**Task directions:** Reproduce the records below word for word, leaving out the pictures.

Element lookup records
□ □ □ □ □ □ □

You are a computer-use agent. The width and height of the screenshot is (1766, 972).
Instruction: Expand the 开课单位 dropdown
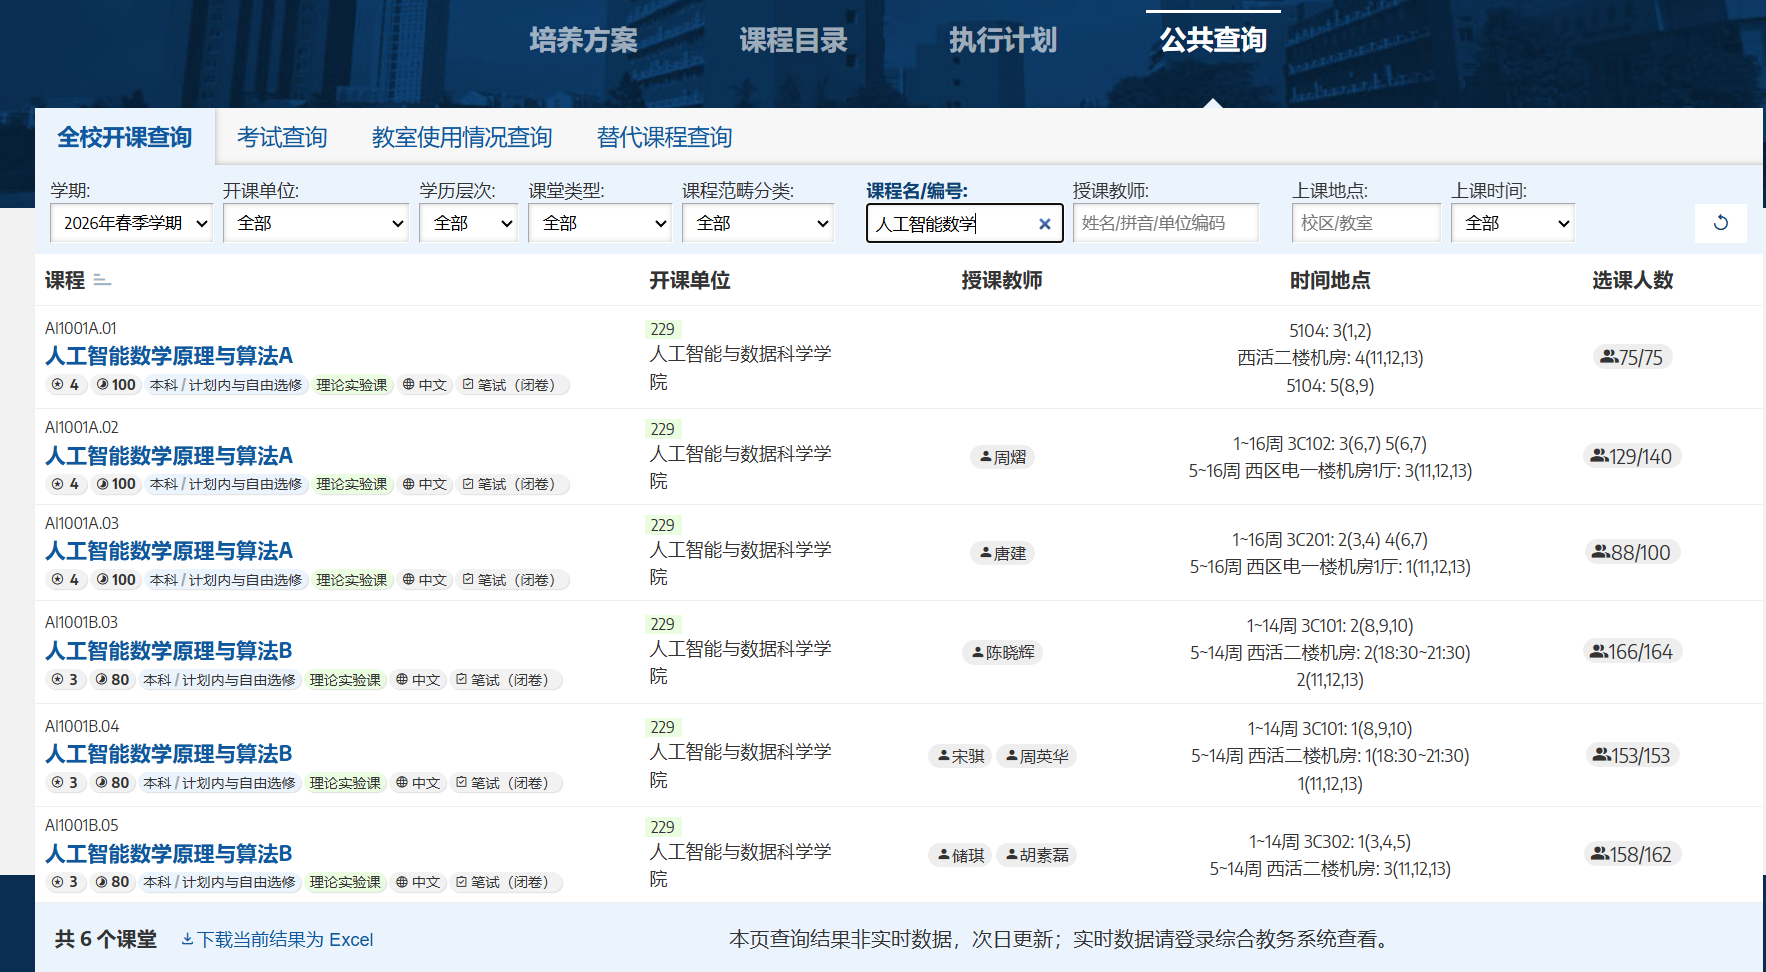(315, 223)
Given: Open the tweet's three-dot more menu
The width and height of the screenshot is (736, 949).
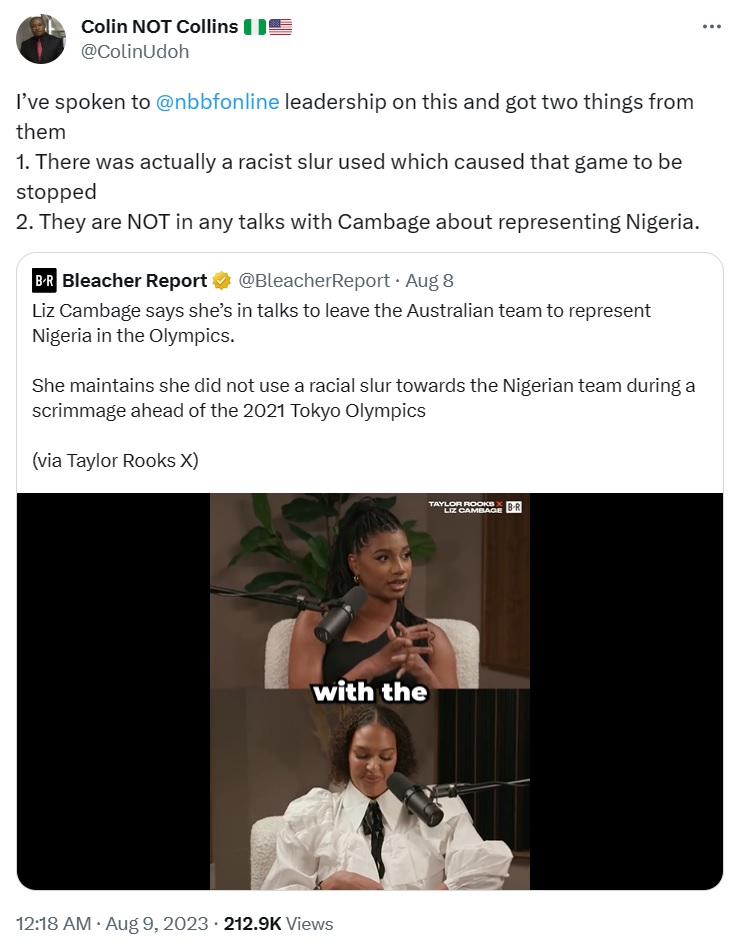Looking at the screenshot, I should point(711,27).
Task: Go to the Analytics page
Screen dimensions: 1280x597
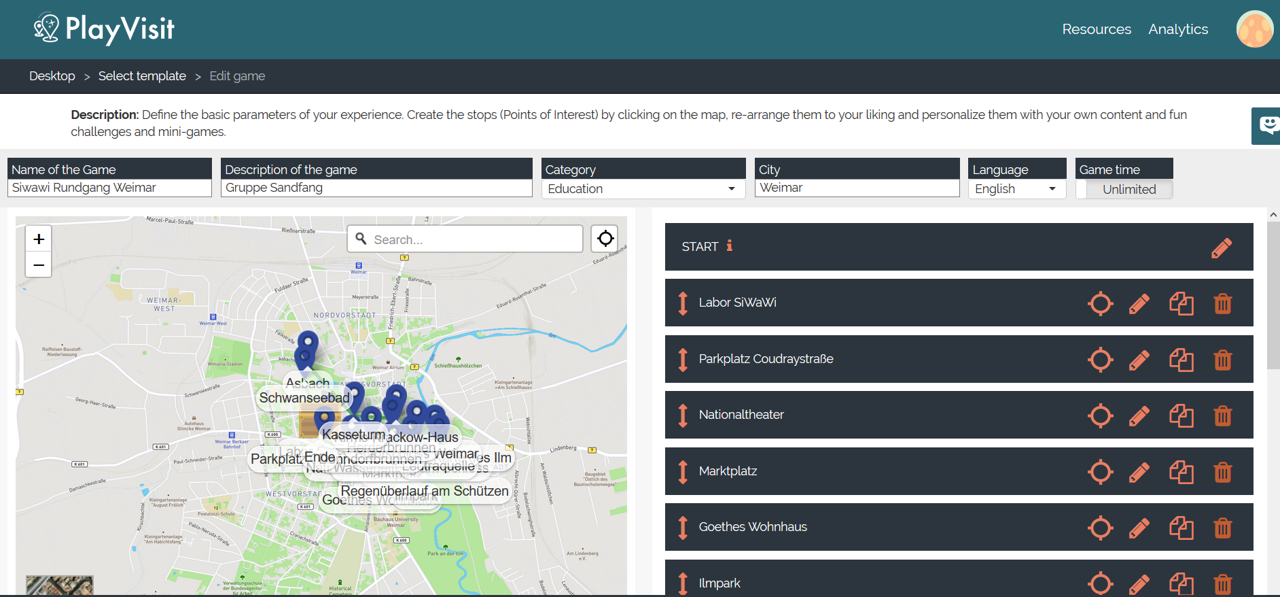Action: (1178, 29)
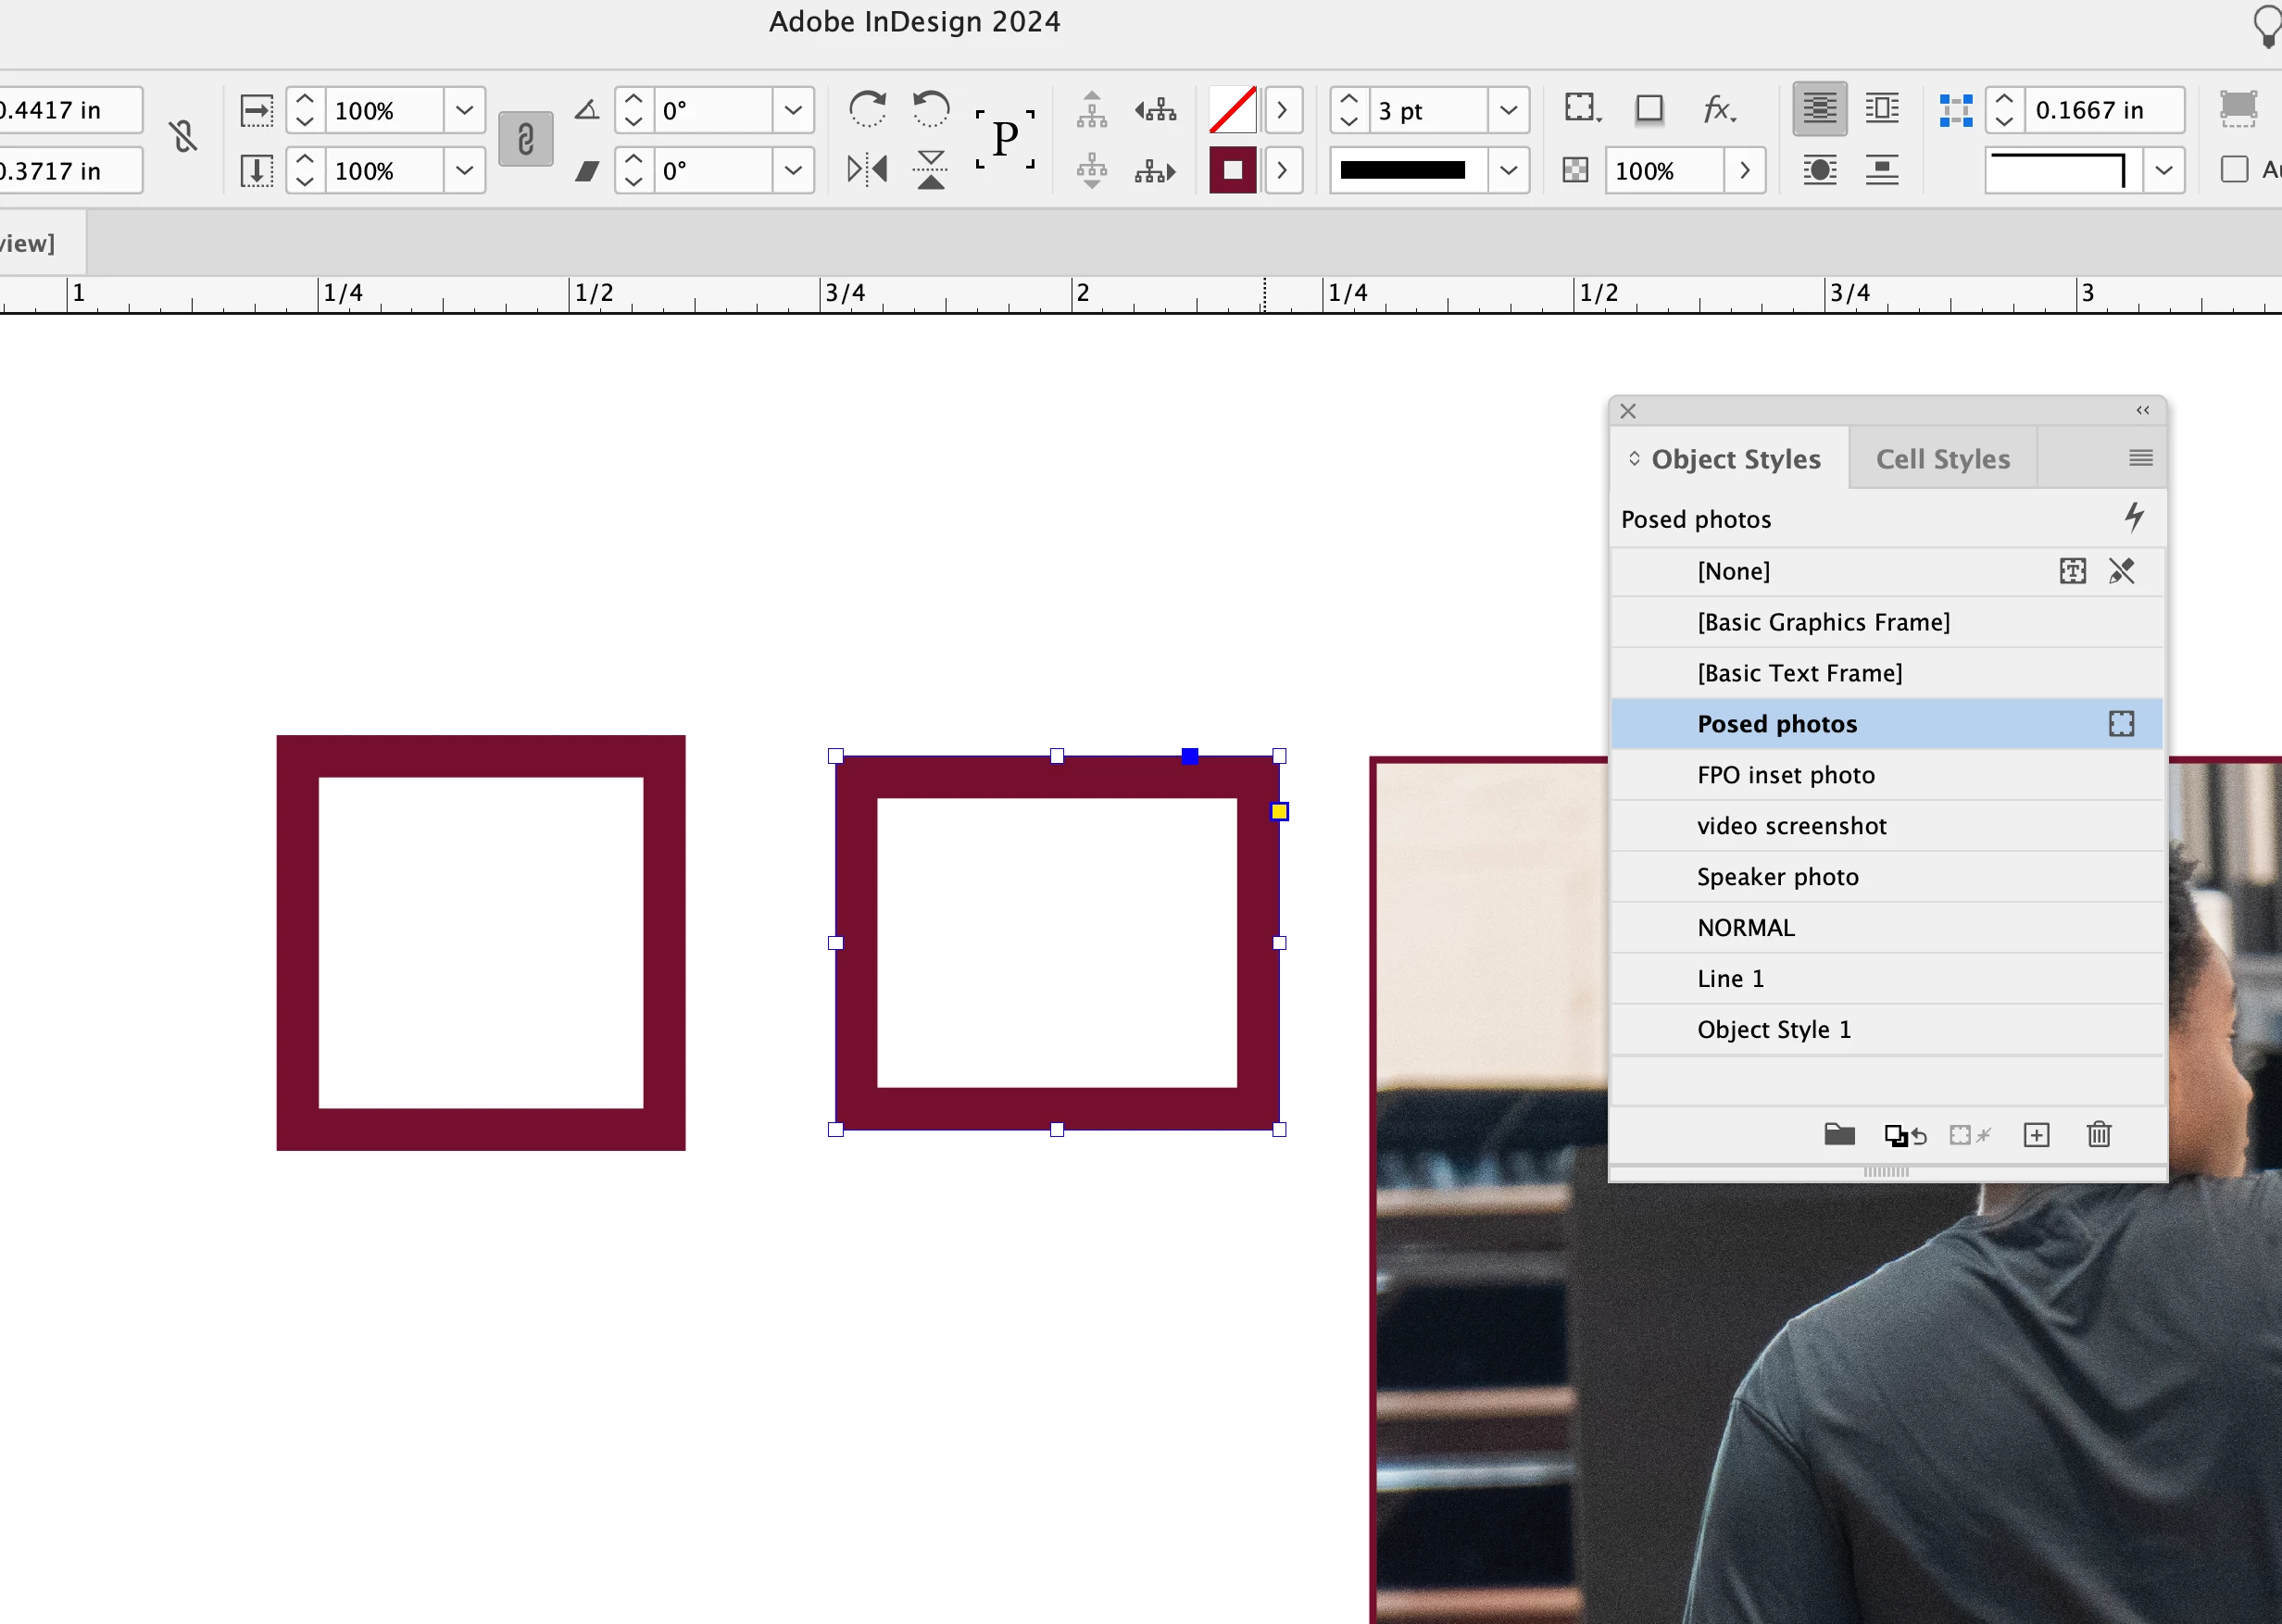Toggle constrain proportions for scaling
Image resolution: width=2282 pixels, height=1624 pixels.
[x=525, y=139]
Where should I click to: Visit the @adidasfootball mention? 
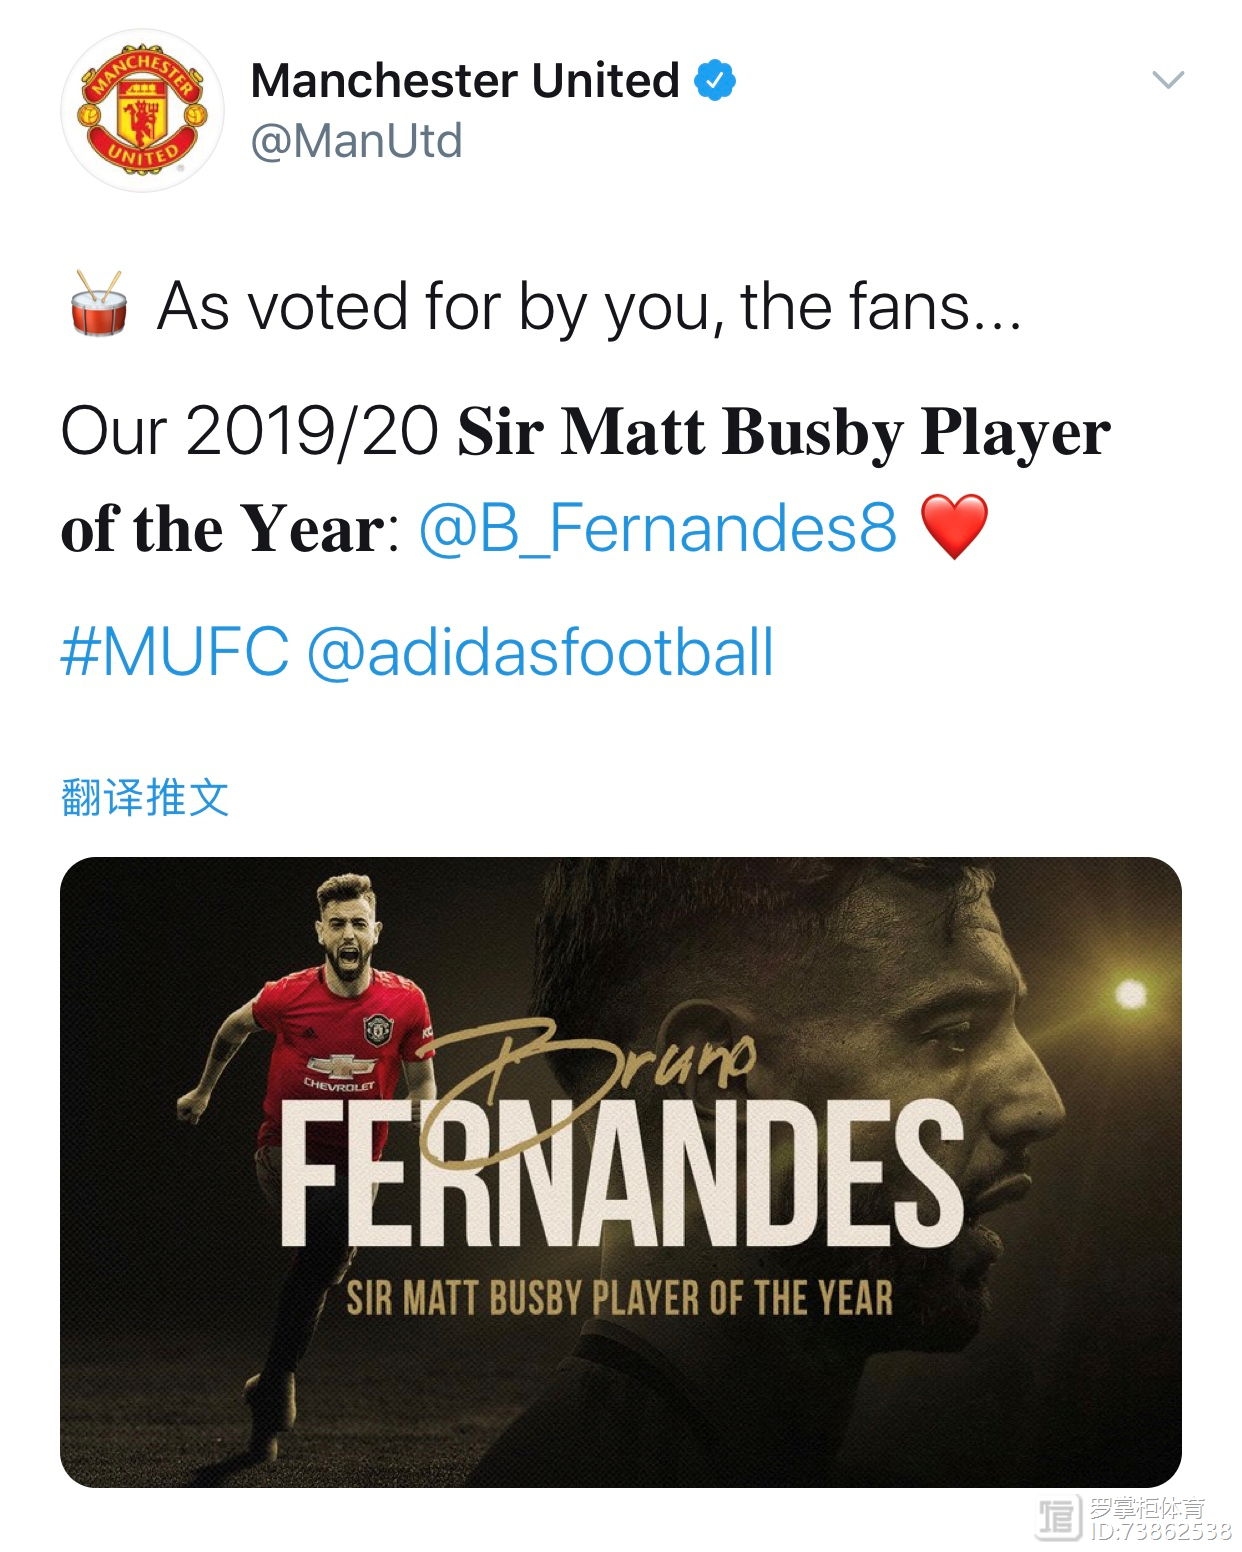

□ □ □ □ □ □ □

**Correct output:**
You are a computer-use agent. The width and height of the screenshot is (1766, 972).
Instruction: Expand the 开课单位 dropdown
(315, 223)
Given: Open the tweet's three-dot more menu
The width and height of the screenshot is (736, 949).
Looking at the screenshot, I should point(711,27).
Task: Go to the Analytics page
Screen dimensions: 1280x597
Action: (1178, 29)
Toggle constrain proportions for scaling
Image resolution: width=2282 pixels, height=1624 pixels.
[x=525, y=139]
Where should I click to: Visit the @adidasfootball mention? 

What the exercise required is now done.